Shanghai finds first cases after five days of 'zero Covid' but on track to end lockdown

Workers disinfecting streets during lockdown in Shanghai, on May 18, 2022. PHOTO: REUTERS
Women carry boxes of food on a street during the Covid-19 lockdown in Shanghai, on May 18, 2022. PHOTO: REUTERS
Customers self-checkout counters at a reopened Carrefour supermarket in Shanghai, on May 19, 2022. PHOTO: REUTERS

SHANGHAI (REUTERS) - Shanghai announced its first new Covid-19 cases outside quarantined areas in five days on Friday (May 20), triggering stricter curbs and mass testing in one district but plans to end a prolonged city-wide lockdown on June 1 appeared on track.

The commercial hub of 25 million found three new cases in the same family in Qingpu district. All had taken three doses of vaccine and their infections were discovered during regular testing, authorities said.

The three had not left their district town over the past 14 days but had visited at least four places, including a supermarket, all of which were sealed off and were being disinfected, authorities said.

The town’s more than 200,000 people have since been re-tested and all results were negative, the authorities said.

“Our district will follow the precise prevention and control measures, do a good job in epidemic prevention and control and achieve dynamic clearing as soon as possible,” Zhang Yan, deputy head of Qingpu district, told an online press conference.

Authorities started to ease the lockdown – which had confined residents to their homes and curtailed business activity – earlier this week after the city hit a milestone of three days of zero community transmission.

City officials said parks would reopen in Shanghai suburbs from Sunday, while other parks could do so from June if they met certain conditions. However, any leisure facilities inside the parks would remain closed.

A plan to reopen four metro lines from Sunday also remains on track, the city government said.

Shanghai has been allowing more people to leave their homes in recent days, with many residential compounds issuing a limited number of passes to dwellers for brief walks or trips to the local supermarket. Still, most remained stuck indoors, relying on delivery apps and government rations.

The almost complete shutdown of Shanghai and strict measures in other cities are the result of a national “zero-Covid-19” policy to end all outbreaks as soon as they occur.

Beijing, home to 22 million people, reported 62 new Covid-19 infections for May 19, up from 55 a day earlier.

China’s capital has struggled to end an outbreak since late April despite significant curbs on movement, with many Beijing residents working from home and a range of shops and venues closing.

But the daily caseload has remained in the dozens rather than exploding like in Shanghai and most other major cities around the world.

‘New normal’

On Friday, Shanghai reported a broad economic decline in April, with many factories shut and workers and consumers stuck at home. The city’s industrial output shrank 61.5 per cent from last year, the biggest monthly decline since 2011.

Retail sales dived 48.3 per cent, significantly steeper than the 11.1 per cent drop nationally, and property sales by floor area sank 88 per cent, according to a Reuters calculation.

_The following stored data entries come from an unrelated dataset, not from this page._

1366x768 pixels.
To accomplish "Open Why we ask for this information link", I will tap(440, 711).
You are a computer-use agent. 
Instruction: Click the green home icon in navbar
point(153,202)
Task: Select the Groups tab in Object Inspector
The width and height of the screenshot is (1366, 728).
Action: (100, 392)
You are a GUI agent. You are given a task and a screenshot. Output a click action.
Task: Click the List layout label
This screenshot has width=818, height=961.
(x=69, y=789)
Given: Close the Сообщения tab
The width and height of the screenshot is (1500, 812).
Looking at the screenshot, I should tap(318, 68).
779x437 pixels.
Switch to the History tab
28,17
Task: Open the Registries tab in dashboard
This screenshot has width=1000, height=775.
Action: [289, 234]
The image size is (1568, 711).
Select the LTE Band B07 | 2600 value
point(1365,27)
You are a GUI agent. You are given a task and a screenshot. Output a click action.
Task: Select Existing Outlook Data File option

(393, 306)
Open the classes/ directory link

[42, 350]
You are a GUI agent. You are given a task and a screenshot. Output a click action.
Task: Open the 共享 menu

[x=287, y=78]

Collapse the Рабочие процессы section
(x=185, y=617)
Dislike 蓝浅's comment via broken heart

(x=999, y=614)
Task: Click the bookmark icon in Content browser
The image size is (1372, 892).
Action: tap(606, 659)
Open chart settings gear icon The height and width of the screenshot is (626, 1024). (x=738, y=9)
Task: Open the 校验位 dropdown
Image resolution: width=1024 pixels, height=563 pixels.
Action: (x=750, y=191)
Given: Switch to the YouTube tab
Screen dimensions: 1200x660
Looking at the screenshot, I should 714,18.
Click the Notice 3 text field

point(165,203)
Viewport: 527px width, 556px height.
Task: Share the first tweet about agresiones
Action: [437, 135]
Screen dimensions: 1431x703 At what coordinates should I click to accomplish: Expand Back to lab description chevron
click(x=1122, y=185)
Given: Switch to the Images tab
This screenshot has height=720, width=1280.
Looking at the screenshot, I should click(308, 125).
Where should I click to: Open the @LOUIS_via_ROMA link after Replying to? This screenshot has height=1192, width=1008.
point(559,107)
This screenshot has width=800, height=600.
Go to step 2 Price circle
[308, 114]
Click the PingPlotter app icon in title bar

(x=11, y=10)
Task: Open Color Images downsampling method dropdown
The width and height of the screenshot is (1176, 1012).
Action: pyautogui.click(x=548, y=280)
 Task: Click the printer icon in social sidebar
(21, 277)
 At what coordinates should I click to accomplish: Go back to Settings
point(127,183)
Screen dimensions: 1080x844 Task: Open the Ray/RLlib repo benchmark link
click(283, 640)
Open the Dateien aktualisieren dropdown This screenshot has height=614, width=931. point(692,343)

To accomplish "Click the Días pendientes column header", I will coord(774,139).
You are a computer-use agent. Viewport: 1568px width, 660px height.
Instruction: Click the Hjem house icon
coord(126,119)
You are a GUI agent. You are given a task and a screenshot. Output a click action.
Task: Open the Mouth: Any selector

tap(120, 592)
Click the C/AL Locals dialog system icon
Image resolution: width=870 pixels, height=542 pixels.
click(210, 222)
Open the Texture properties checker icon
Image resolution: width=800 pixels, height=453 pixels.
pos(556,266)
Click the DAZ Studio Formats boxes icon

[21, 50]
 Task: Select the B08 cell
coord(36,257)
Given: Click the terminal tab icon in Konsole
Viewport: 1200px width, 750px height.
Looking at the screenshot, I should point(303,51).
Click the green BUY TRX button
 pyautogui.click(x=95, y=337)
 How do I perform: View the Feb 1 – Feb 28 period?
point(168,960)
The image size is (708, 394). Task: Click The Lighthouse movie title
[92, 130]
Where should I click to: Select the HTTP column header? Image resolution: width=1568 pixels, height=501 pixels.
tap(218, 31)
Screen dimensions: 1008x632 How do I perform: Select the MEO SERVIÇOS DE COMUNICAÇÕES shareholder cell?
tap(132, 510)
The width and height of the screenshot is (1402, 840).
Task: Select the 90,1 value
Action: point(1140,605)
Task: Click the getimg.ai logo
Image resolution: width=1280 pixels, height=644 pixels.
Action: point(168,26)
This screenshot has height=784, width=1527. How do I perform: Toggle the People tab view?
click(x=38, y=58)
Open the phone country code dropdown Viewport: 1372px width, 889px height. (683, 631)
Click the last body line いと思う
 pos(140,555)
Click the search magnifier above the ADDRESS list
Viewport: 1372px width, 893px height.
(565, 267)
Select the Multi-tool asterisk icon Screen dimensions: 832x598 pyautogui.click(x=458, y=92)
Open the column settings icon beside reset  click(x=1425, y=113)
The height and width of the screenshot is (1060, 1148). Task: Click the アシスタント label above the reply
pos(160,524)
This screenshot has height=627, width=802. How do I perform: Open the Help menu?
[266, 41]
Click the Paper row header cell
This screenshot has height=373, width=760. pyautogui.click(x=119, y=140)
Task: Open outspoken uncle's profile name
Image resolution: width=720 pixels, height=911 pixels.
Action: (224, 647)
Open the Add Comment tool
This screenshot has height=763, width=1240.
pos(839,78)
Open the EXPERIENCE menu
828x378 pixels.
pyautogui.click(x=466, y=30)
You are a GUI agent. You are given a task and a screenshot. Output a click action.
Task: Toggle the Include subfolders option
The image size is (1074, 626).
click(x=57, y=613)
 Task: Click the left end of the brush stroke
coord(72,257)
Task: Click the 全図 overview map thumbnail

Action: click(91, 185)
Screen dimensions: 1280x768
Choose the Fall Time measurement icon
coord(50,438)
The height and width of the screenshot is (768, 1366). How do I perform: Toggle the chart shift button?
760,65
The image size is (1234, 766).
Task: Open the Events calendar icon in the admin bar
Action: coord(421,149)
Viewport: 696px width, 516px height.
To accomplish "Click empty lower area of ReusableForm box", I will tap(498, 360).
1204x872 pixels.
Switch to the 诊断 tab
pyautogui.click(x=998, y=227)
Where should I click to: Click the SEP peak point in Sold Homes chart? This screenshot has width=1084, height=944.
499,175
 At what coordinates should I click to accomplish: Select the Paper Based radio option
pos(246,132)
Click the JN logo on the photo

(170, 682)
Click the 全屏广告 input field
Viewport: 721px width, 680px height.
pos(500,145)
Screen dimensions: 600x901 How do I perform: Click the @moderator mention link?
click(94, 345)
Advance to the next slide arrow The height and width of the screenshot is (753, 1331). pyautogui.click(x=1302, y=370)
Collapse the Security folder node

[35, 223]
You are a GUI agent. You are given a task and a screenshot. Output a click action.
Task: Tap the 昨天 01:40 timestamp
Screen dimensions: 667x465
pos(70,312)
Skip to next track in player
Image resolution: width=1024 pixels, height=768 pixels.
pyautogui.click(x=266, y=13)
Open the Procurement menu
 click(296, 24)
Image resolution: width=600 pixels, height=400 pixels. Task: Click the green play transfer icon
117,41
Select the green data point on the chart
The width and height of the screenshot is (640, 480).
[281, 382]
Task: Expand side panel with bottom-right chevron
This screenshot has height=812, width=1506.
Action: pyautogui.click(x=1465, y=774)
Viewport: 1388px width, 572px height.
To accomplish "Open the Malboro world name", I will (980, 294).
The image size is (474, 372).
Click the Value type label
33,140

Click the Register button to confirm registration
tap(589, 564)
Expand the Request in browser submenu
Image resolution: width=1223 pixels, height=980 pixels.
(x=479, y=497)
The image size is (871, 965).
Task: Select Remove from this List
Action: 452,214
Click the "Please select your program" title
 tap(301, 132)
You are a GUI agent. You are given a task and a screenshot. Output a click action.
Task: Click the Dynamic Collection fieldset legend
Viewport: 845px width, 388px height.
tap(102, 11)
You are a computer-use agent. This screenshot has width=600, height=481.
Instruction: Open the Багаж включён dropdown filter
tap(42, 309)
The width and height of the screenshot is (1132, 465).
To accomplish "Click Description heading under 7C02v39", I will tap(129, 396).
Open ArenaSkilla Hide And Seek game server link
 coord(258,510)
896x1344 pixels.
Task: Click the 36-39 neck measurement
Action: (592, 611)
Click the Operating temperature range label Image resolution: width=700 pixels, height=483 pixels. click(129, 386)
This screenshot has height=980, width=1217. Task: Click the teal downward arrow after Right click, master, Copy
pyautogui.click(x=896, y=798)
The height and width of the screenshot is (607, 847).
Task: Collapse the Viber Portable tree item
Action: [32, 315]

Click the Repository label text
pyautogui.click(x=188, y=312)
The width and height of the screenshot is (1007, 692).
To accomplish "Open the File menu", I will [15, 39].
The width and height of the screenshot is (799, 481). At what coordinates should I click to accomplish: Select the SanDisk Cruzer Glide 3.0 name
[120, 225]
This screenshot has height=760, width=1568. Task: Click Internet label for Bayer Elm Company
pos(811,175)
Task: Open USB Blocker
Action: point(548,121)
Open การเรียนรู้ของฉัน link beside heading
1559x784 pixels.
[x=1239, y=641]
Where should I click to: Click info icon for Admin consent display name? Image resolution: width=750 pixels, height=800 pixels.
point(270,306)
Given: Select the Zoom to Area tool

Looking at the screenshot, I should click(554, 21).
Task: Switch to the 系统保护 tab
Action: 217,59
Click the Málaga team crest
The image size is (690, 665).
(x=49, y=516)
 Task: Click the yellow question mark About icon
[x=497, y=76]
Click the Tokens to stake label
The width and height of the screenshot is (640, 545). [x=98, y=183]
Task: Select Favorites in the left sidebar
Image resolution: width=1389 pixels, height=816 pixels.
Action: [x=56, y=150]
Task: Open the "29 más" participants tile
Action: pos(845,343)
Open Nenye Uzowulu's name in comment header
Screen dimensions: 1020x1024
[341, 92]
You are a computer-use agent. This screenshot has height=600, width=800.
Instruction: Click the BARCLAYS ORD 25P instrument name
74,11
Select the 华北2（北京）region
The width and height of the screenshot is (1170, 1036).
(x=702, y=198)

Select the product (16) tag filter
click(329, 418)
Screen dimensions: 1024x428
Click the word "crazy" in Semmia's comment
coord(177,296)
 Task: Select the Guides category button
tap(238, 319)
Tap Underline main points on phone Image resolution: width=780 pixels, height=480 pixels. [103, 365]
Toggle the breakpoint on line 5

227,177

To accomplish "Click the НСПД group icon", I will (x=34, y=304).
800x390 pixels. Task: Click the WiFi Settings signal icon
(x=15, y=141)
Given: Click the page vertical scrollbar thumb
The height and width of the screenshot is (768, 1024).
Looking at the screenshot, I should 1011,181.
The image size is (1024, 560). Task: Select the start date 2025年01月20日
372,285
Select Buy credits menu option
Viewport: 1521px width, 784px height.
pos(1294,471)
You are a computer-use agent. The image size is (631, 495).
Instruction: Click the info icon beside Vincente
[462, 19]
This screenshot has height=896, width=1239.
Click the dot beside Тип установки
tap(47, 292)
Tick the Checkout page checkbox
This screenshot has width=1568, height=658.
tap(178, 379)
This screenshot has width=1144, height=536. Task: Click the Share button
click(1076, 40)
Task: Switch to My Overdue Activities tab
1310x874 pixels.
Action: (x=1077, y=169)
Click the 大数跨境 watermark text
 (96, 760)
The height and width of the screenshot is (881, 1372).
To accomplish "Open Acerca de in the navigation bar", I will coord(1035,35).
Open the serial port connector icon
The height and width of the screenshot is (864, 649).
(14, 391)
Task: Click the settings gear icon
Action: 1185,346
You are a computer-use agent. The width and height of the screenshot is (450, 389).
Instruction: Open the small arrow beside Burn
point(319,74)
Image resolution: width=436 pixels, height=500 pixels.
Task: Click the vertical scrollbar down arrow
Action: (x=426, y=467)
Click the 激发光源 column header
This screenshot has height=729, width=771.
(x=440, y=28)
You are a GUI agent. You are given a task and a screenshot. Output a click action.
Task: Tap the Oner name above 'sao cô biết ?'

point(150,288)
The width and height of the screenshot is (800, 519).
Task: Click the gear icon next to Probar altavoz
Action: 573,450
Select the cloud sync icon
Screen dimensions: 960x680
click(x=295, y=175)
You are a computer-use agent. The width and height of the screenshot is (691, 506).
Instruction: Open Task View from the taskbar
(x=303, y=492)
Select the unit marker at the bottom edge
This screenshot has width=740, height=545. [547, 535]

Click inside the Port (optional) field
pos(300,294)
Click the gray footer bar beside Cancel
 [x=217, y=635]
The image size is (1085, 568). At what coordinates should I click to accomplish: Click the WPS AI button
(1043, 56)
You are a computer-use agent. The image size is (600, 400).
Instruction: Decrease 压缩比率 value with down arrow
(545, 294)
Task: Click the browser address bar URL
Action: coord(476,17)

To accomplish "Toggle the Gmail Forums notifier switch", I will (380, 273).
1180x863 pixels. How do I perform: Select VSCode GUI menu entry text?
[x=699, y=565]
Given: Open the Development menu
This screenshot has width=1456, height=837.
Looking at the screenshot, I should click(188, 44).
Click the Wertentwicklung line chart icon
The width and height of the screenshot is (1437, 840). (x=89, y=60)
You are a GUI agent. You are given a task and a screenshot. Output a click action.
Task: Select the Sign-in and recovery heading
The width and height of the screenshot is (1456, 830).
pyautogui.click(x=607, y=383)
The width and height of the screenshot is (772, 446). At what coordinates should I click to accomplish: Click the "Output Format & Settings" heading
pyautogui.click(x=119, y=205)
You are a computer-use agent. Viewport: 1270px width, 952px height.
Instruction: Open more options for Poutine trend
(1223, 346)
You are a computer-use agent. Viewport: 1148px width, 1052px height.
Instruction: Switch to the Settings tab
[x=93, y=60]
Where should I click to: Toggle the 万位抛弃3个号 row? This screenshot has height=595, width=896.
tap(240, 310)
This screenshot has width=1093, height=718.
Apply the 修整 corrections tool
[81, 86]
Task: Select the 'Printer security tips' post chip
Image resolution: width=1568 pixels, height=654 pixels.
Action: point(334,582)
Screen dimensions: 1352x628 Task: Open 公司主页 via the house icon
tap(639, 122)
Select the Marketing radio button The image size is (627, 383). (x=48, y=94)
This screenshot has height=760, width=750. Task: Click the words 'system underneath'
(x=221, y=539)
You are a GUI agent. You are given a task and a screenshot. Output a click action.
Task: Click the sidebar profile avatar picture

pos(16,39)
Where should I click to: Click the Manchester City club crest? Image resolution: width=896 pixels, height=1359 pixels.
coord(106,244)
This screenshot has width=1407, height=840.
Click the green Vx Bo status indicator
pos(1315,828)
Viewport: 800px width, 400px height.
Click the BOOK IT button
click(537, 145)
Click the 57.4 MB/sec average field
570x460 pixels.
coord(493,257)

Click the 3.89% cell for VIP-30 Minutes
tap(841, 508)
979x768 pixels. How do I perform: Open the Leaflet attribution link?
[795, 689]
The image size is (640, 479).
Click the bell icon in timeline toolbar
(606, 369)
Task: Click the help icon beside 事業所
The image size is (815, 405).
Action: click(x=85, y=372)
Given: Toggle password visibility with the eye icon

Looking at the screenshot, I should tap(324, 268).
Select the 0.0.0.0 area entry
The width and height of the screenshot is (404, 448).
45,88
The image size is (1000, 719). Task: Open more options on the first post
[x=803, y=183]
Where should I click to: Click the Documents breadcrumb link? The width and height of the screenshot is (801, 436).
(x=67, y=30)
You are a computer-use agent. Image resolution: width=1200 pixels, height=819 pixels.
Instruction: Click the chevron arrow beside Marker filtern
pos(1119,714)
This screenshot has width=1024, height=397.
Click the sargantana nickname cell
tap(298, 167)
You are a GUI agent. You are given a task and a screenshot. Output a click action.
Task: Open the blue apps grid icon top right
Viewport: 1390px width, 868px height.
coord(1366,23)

The European Chamber of Commerce in China warned this week that many companies and individuals were “seriously considering their China presence”, even though this month, the Covid-19 situation in Shanghai and more broadly in China has been improving.

Analysts at Gravekal Dragonomics estimate fewer than 5 per cent of Chinese cities are now reporting infections, down from a quarter in late March.

To keep the situation stable, many city authorities deploy local border controls, frequent mass testing and vigilantly monitor and isolate any new infections, including through individual building lockdowns.

“This new normal should allow manufacturing supply chains to gradually resume normal operation, but will continue to weigh on consumption, the services sector and small business,” Gavekal analysts wrote in a note.

There have been signs of the economy responding positively to the looser controls in May after the April slump.

A Cosco Shipping container ship at Yangshan deep water port in Shanghai, on April 24, 2022. PHOTO: REUTERS

Daily container throughput at Shanghai ports has almost completely recovered to levels seen last year, while air cargo throughput and freight vehicle traffic have bounced to about two thirds of 2021 volumes.

While still down 21 per cent from last year, retail car sales jumped 27 per cent in the first half of May from the same period in April, data showed this week.

Policymakers have promised more fiscal and monetary stimulus to help the economy.

China cut its benchmark reference rate for mortgages by a bigger-than-expected margin at its May fixing on Friday, a second reduction this year, as Beijing is keen to revive credit demand to prop up the economy.

Premier Li Keqiang was quoted by state media this week as saying China has policy room to cope with the challenges.

Property and related industries such as construction account for more than a quarter of the economy and were in a downturn even before the lockdowns. A campaign by the authorities to reduce high debt became a liquidity crisis last year for some major developers, resulting in bond defaults and projects being put on hold, unsettling global financial markets.

Xing Zhaopeng, senior China strategist at ANZ, predicted further easing, saying: “Policymakers might have reached a consensus on whether to revive the property sector.”